SOURCE EXTRACT:
•••
That’s not how God looks at us though. He loves all of us. But leave the whole “controlling destiny” thing up to him. Being 21 years old, in the military, with my own house, a good car, food in my fridge, bills paid — it’s so easy for me to feel like I am in control and that I must maintain that control. That’s why I get infuriated when I drive to work (which is a one lane highway) and a school bus pulls out in front of me. Or when other people become too incompetent at the things I find to be easy. Or the times when I get an absolute curve-ball thrown into my life; like when my pug Ceasar begins to have seizures (which are terrifying by the way) and the vet tells us that they can only adjust his medication so much before it’s time to make the decision that all pet owners dread to make. Or when you eat some bad chicken during lunch while you’re at work and wind up in the ICU at your local hospital; getting your stomach pumped, with two IV’s pumping you with antibiotics and pain killers, while the nurse shoves a catheter up you to get a urine sample because your kidneys aren’t functioning….yeah, that sucks.
When things like this happen to me, I don’t wallow in self-pity. Do I use normal defense mechanisms like blame or denial? Absolutely! But I don’t make it everyone else’s problem but my own. When these things happen to me, I look at them — sometimes as a test. But other times, I look at them as God forcing me to my knees. Making me rely on him and letting me know that he is in charge…not me. I use these trials and tribulations to propel me forward, make me stronger. What I DON’T do is use them as excuses for me to do the absolute bare minimum when it comes to anything — my job, my relationship, etc. The things that have forced me to my knees and have beaten me have made me stronger than I could ever imagine being a few years ago. Almost like a gang beat-down initiation except I only pretend that I’m a hood rat.
•••
EXTRACTED MATERIAL:
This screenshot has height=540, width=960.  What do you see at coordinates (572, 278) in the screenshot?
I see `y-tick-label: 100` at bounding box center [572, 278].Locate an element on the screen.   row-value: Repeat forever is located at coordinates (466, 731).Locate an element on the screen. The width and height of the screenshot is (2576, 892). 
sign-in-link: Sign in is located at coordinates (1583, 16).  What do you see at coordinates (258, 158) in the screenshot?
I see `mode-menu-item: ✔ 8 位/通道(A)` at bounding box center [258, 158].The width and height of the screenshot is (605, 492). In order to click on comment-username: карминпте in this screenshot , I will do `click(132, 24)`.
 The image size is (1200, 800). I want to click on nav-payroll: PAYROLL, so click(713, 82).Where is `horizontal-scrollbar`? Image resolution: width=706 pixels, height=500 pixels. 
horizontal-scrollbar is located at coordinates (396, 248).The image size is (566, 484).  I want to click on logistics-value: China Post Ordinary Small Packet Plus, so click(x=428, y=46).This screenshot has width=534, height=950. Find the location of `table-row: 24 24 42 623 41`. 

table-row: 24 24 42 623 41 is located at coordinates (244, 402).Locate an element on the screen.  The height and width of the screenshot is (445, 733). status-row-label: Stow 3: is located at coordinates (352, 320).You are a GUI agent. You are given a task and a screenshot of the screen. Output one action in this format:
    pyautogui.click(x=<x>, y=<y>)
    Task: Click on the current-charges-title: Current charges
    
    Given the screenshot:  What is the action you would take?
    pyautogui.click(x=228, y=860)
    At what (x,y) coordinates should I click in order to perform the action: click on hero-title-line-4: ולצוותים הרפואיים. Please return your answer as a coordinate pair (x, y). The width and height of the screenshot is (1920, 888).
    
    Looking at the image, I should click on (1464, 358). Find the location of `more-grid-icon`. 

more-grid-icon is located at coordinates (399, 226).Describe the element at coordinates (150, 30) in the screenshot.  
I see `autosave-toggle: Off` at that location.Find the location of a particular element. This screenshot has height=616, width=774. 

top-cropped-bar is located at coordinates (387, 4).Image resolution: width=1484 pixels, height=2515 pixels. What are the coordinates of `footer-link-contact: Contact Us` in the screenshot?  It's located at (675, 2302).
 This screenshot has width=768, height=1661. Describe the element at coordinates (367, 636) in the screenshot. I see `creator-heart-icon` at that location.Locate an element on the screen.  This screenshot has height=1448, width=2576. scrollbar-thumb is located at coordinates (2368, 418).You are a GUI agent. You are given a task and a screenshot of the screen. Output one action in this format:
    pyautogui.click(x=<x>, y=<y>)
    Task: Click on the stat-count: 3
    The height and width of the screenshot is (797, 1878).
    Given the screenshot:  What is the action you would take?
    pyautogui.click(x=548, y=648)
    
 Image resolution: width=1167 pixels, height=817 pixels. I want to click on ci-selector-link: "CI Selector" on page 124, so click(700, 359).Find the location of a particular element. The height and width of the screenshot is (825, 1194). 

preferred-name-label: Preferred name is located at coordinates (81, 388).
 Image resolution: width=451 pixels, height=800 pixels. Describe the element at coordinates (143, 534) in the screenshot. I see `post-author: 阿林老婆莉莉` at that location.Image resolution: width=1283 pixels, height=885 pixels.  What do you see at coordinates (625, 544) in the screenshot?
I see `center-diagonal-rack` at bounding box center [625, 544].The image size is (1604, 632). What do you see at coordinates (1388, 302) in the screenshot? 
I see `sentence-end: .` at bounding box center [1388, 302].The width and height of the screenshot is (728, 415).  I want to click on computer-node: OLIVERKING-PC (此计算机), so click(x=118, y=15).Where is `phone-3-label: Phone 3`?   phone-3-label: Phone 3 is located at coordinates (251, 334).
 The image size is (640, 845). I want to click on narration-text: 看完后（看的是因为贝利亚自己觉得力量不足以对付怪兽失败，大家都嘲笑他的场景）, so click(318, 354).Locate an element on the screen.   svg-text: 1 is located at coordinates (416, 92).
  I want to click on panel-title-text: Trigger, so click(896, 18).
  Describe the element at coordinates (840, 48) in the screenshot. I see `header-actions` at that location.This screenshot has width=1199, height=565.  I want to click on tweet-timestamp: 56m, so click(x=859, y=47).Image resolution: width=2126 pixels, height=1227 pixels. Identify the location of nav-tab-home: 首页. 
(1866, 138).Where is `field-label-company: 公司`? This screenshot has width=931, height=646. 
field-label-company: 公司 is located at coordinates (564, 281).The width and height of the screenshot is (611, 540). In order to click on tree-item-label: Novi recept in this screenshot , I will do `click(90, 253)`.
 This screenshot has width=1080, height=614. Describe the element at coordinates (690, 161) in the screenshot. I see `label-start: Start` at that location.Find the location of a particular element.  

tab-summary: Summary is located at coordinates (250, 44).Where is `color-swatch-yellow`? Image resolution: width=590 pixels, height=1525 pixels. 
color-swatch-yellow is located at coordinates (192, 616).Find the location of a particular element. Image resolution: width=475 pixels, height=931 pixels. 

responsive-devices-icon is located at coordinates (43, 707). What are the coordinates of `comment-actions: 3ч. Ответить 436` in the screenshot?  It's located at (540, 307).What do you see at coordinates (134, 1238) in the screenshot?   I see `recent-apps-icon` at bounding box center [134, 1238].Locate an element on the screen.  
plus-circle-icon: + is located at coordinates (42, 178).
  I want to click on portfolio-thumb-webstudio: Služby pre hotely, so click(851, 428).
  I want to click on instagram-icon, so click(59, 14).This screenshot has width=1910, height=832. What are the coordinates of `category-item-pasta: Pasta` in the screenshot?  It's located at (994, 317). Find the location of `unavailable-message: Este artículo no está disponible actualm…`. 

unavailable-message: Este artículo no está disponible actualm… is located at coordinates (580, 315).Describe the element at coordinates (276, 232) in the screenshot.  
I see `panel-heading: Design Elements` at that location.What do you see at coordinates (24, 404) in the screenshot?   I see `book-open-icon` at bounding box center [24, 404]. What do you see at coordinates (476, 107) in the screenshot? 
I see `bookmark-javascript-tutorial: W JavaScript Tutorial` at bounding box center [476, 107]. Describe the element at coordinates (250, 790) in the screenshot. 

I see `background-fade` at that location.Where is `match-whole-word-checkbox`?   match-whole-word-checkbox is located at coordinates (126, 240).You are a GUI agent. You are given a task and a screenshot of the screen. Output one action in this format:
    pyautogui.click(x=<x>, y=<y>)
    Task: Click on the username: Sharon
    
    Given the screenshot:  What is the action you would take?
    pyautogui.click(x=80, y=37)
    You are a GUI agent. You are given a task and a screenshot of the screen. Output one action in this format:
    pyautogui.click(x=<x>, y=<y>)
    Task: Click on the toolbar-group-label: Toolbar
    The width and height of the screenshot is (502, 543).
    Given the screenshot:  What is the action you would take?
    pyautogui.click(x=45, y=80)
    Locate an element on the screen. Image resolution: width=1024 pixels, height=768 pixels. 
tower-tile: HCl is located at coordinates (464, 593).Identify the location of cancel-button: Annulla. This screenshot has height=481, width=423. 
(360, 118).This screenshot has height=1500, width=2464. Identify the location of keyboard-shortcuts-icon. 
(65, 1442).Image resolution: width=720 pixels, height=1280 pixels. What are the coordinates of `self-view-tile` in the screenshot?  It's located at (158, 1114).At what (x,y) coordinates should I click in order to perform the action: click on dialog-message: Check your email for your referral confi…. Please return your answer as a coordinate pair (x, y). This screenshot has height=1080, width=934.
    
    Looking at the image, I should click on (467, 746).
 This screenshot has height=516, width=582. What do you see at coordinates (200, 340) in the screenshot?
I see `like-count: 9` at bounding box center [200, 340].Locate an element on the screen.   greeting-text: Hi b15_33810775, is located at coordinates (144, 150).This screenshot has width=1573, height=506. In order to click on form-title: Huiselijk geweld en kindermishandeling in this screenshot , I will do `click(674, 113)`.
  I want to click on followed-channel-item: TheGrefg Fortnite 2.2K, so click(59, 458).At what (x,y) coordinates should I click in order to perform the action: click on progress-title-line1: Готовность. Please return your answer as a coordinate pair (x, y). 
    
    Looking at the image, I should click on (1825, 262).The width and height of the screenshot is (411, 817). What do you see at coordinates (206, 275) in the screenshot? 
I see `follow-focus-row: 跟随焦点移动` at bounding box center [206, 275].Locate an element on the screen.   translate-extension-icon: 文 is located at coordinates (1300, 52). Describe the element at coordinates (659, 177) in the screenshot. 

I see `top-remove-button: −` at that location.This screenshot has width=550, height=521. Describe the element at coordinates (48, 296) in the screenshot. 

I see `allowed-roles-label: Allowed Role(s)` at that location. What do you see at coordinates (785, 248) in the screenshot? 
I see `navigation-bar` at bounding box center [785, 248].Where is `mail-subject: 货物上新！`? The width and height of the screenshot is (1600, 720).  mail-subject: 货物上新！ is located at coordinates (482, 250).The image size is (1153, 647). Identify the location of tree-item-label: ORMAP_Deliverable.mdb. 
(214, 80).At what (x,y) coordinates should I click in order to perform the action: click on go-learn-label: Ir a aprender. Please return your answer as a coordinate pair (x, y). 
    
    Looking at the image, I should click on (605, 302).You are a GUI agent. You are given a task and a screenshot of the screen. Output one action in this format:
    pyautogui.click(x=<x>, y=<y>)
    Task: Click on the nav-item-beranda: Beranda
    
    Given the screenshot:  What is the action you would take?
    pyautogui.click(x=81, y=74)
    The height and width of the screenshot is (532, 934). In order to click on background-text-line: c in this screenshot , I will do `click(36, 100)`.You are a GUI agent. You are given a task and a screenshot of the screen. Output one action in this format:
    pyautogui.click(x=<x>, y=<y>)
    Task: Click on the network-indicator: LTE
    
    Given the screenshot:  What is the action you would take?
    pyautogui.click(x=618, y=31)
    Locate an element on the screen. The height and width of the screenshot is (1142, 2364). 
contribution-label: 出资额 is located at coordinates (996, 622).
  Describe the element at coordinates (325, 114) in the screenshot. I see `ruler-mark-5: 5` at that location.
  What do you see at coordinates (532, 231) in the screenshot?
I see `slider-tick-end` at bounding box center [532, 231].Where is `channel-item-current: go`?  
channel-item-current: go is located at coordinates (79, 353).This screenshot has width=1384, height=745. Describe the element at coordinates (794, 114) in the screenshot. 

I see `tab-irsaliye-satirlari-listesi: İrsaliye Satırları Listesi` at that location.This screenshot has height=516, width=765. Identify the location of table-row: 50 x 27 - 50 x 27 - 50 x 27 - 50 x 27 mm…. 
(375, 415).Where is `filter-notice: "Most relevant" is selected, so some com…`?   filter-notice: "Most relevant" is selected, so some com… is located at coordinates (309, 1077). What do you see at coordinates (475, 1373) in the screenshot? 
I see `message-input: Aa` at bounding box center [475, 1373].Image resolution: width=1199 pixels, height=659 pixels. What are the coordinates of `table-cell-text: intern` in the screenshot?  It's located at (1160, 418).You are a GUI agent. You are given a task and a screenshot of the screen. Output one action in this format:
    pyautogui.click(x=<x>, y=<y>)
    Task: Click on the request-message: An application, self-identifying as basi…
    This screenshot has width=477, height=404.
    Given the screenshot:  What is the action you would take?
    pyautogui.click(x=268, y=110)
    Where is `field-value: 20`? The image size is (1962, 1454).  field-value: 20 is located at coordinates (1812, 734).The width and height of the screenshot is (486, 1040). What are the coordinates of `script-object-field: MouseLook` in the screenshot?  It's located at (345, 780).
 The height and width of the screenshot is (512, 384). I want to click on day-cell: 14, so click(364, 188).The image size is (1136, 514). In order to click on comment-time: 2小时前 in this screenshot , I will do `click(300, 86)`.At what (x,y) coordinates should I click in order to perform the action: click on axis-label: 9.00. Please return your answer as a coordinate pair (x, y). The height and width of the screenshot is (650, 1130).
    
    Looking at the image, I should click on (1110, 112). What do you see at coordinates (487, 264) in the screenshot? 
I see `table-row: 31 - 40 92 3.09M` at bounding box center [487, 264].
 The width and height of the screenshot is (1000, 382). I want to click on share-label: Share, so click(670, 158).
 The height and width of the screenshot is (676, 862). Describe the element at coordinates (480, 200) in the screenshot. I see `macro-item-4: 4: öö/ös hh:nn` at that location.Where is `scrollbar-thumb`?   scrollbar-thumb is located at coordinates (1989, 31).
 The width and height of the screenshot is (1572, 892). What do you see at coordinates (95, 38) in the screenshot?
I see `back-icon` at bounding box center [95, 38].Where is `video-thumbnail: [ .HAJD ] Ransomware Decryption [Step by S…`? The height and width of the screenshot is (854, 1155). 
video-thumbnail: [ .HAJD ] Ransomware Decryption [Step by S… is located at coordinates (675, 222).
•••
WORK ORDER 1:
In the excerpt, what kind of road does the writer drive on to get to work?
WORK ORDER 2:
Reproduce the excerpt from "When things like" to "a hood rat.".
The records have no role in this work.

ANSWER AREA 1:
A one lane highway.

ANSWER AREA 2:
When things like this happen to me, I don’t wallow in self-pity. Do I use normal defense mechanisms like blame or denial? Absolutely! But I don’t make it everyone else’s problem but my own. When these things happen to me, I look at them — sometimes as a test. But other times, I look at them as God forcing me to my knees. Making me rely on him and letting me know that he is in charge…not me. I use these trials and tribulations to propel me forward, make me stronger. What I DON’T do is use them as excuses for me to do the absolute bare minimum when it comes to anything — my job, my relationship, etc. The things that have forced me to my knees and have beaten me have made me stronger than I could ever imagine being a few years ago. Almost like a gang beat-down initiation except I only pretend that I’m a hood rat.